**TASK BRIEF:** Retype the listing that follows, word for word.

**RECORDS FOR PROCESSING:**
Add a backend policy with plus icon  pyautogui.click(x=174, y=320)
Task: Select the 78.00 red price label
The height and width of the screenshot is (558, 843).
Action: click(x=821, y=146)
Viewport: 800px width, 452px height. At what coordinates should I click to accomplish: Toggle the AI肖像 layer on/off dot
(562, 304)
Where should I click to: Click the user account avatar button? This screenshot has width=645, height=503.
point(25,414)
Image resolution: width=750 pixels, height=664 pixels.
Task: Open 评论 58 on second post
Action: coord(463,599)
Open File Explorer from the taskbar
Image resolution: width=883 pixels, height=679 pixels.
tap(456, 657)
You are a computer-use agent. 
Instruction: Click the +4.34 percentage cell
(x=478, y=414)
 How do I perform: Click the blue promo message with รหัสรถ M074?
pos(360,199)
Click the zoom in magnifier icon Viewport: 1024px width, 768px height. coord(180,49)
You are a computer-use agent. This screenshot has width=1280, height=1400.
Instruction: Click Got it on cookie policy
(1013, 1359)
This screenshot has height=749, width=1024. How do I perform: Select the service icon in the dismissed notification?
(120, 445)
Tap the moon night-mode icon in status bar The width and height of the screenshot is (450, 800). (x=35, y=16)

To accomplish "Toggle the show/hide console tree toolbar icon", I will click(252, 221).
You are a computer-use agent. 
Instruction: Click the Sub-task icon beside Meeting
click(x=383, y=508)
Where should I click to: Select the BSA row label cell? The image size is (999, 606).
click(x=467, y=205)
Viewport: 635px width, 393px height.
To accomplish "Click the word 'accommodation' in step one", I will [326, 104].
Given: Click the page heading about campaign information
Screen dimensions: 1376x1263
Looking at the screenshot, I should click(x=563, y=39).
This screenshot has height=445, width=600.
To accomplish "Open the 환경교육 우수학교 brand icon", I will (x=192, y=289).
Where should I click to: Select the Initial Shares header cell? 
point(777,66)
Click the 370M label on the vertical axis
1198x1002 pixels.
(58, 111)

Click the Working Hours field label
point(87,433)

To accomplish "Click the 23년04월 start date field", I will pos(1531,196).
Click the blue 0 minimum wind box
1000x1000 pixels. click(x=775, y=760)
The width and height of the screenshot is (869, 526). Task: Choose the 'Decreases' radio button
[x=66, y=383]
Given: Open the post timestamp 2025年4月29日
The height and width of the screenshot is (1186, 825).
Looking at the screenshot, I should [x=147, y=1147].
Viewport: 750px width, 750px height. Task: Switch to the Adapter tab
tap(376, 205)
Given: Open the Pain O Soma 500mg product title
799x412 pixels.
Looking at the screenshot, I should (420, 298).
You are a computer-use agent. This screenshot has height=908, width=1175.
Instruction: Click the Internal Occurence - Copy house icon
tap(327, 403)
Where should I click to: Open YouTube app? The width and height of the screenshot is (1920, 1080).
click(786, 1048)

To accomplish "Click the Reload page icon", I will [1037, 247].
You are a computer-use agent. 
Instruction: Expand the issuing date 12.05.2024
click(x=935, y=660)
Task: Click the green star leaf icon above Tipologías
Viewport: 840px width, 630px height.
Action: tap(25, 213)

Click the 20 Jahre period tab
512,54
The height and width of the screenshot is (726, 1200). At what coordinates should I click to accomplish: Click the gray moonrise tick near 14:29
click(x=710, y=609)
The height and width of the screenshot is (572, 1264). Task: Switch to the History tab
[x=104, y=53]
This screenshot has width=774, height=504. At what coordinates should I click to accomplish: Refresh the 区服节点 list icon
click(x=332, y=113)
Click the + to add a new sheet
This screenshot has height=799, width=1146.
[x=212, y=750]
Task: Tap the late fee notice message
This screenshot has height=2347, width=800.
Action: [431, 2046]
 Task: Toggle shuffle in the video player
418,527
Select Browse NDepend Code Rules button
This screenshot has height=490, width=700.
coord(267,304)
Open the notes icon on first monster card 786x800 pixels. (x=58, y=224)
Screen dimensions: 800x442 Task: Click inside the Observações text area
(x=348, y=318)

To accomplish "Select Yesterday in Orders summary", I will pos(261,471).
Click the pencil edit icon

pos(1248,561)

**WRITTEN REPLY:**
Add a backend policy with plus icon  pyautogui.click(x=174, y=320)
Task: Select the 78.00 red price label
The height and width of the screenshot is (558, 843).
Action: click(x=821, y=146)
Viewport: 800px width, 452px height. At what coordinates should I click to accomplish: Toggle the AI肖像 layer on/off dot
(562, 304)
Where should I click to: Click the user account avatar button? This screenshot has width=645, height=503.
point(25,414)
Image resolution: width=750 pixels, height=664 pixels.
Task: Open 评论 58 on second post
Action: coord(463,599)
Open File Explorer from the taskbar
Image resolution: width=883 pixels, height=679 pixels.
tap(456, 657)
You are a computer-use agent. 
Instruction: Click the +4.34 percentage cell
(x=478, y=414)
 How do I perform: Click the blue promo message with รหัสรถ M074?
pos(360,199)
Click the zoom in magnifier icon Viewport: 1024px width, 768px height. coord(180,49)
You are a computer-use agent. This screenshot has width=1280, height=1400.
Instruction: Click Got it on cookie policy
(1013, 1359)
This screenshot has height=749, width=1024. How do I perform: Select the service icon in the dismissed notification?
(120, 445)
Tap the moon night-mode icon in status bar The width and height of the screenshot is (450, 800). (x=35, y=16)

To accomplish "Toggle the show/hide console tree toolbar icon", I will click(252, 221).
You are a computer-use agent. 
Instruction: Click the Sub-task icon beside Meeting
click(x=383, y=508)
Where should I click to: Select the BSA row label cell? The image size is (999, 606).
click(x=467, y=205)
Viewport: 635px width, 393px height.
To accomplish "Click the word 'accommodation' in step one", I will [326, 104].
Given: Click the page heading about campaign information
Screen dimensions: 1376x1263
Looking at the screenshot, I should click(x=563, y=39).
This screenshot has height=445, width=600.
To accomplish "Open the 환경교육 우수학교 brand icon", I will (x=192, y=289).
Where should I click to: Select the Initial Shares header cell? 
point(777,66)
Click the 370M label on the vertical axis
1198x1002 pixels.
(58, 111)

Click the Working Hours field label
point(87,433)

To accomplish "Click the 23년04월 start date field", I will pos(1531,196).
Click the blue 0 minimum wind box
1000x1000 pixels. click(x=775, y=760)
The width and height of the screenshot is (869, 526). Task: Choose the 'Decreases' radio button
[x=66, y=383]
Given: Open the post timestamp 2025年4月29日
The height and width of the screenshot is (1186, 825).
Looking at the screenshot, I should [x=147, y=1147].
Viewport: 750px width, 750px height. Task: Switch to the Adapter tab
tap(376, 205)
Given: Open the Pain O Soma 500mg product title
799x412 pixels.
Looking at the screenshot, I should (420, 298).
You are a computer-use agent. This screenshot has height=908, width=1175.
Instruction: Click the Internal Occurence - Copy house icon
tap(327, 403)
Where should I click to: Open YouTube app? The width and height of the screenshot is (1920, 1080).
click(786, 1048)

To accomplish "Click the Reload page icon", I will [1037, 247].
You are a computer-use agent. 
Instruction: Expand the issuing date 12.05.2024
click(x=935, y=660)
Task: Click the green star leaf icon above Tipologías
Viewport: 840px width, 630px height.
Action: tap(25, 213)

Click the 20 Jahre period tab
512,54
The height and width of the screenshot is (726, 1200). At what coordinates should I click to accomplish: Click the gray moonrise tick near 14:29
click(x=710, y=609)
The height and width of the screenshot is (572, 1264). Task: Switch to the History tab
[x=104, y=53]
This screenshot has width=774, height=504. At what coordinates should I click to accomplish: Refresh the 区服节点 list icon
click(x=332, y=113)
Click the + to add a new sheet
This screenshot has height=799, width=1146.
[x=212, y=750]
Task: Tap the late fee notice message
This screenshot has height=2347, width=800.
Action: [431, 2046]
 Task: Toggle shuffle in the video player
418,527
Select Browse NDepend Code Rules button
This screenshot has height=490, width=700.
coord(267,304)
Open the notes icon on first monster card 786x800 pixels. (x=58, y=224)
Screen dimensions: 800x442 Task: Click inside the Observações text area
(x=348, y=318)

To accomplish "Select Yesterday in Orders summary", I will pos(261,471).
Click the pencil edit icon

pos(1248,561)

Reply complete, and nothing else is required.